> [Records]
──────

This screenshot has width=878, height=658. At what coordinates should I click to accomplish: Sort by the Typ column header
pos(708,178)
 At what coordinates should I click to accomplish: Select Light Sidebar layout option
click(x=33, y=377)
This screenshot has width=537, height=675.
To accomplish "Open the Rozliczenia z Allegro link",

──────

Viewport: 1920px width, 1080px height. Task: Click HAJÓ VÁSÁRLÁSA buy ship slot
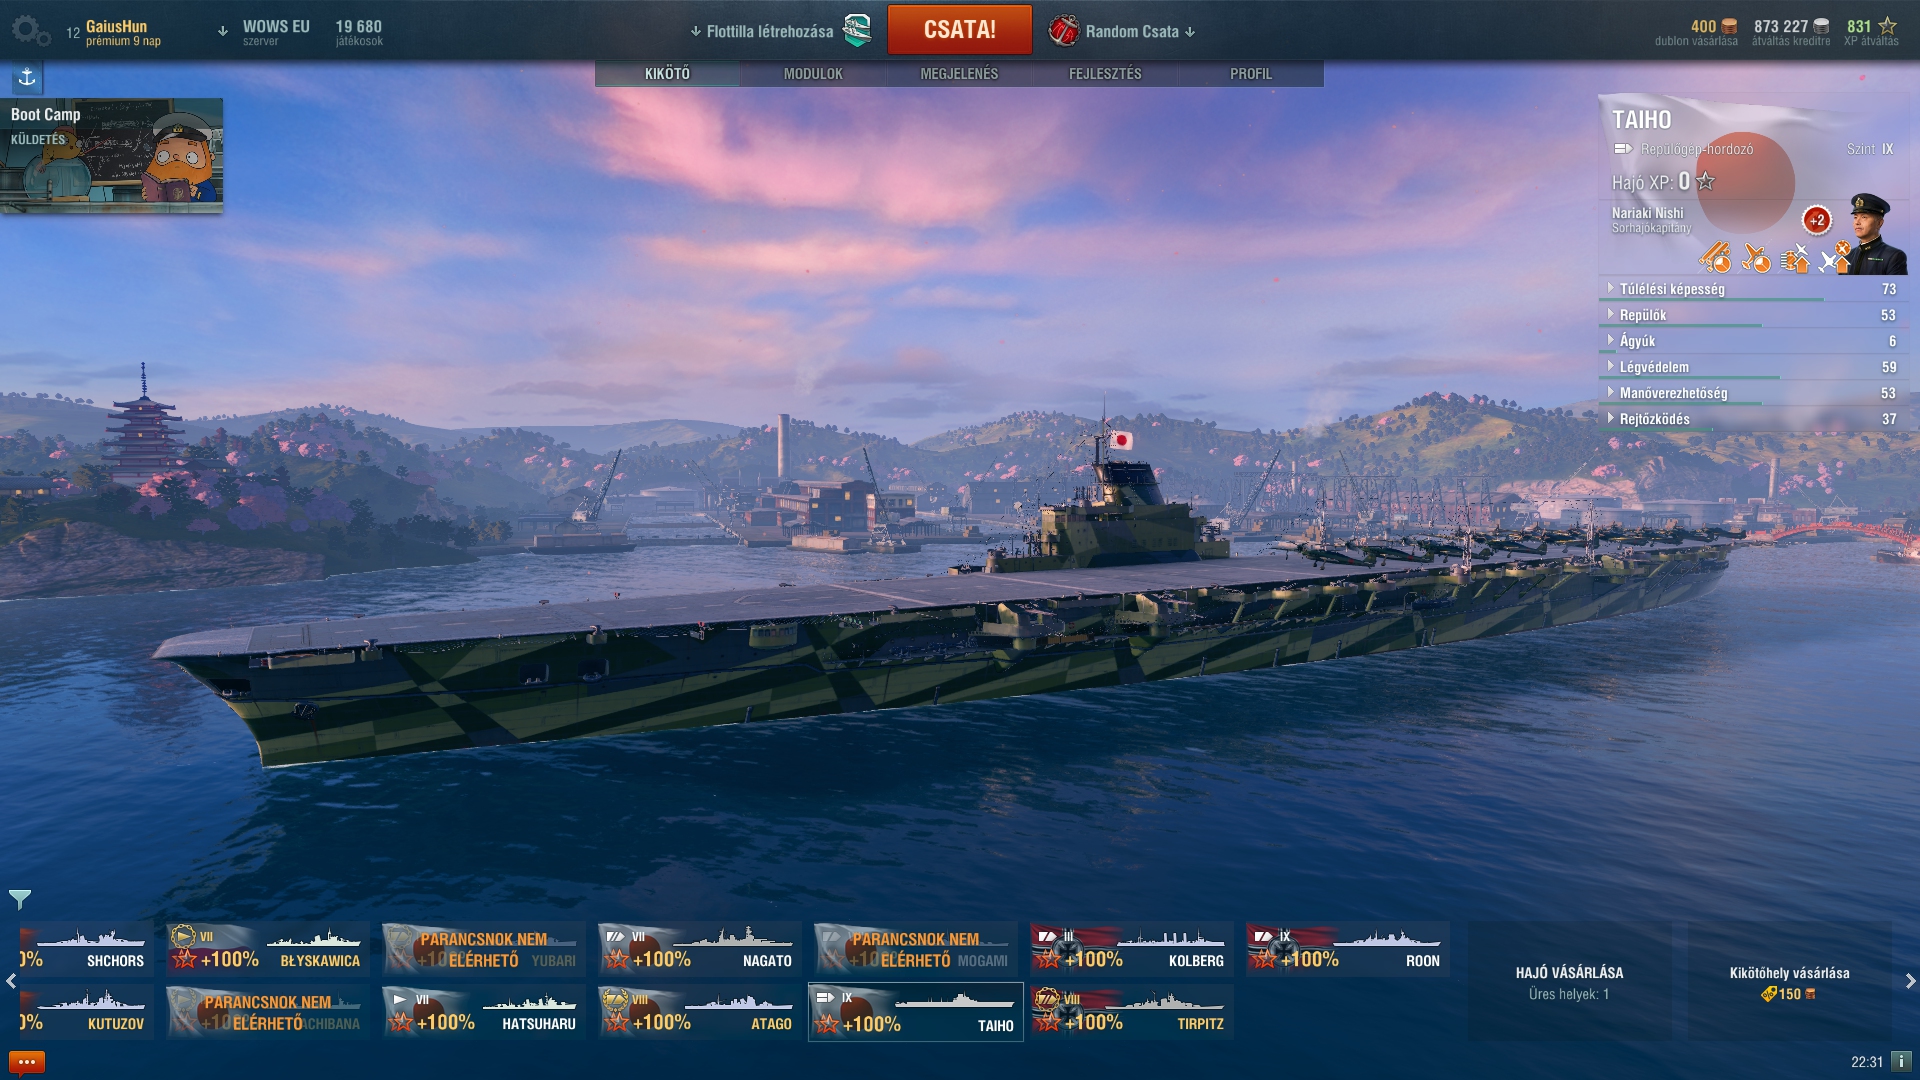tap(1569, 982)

──────

The reply should hold only the lines of the listing above starting at the line containing "This screenshot has width=878, height=658." and ending at the line containing "the Rozliczenia z", exactly as written.

This screenshot has width=878, height=658. At what coordinates should I click to accomplish: Sort by the Typ column header
pos(708,178)
 At what coordinates should I click to accomplish: Select Light Sidebar layout option
click(x=33, y=377)
This screenshot has width=537, height=675.
To accomplish "Open the Rozliczenia z Allegro link",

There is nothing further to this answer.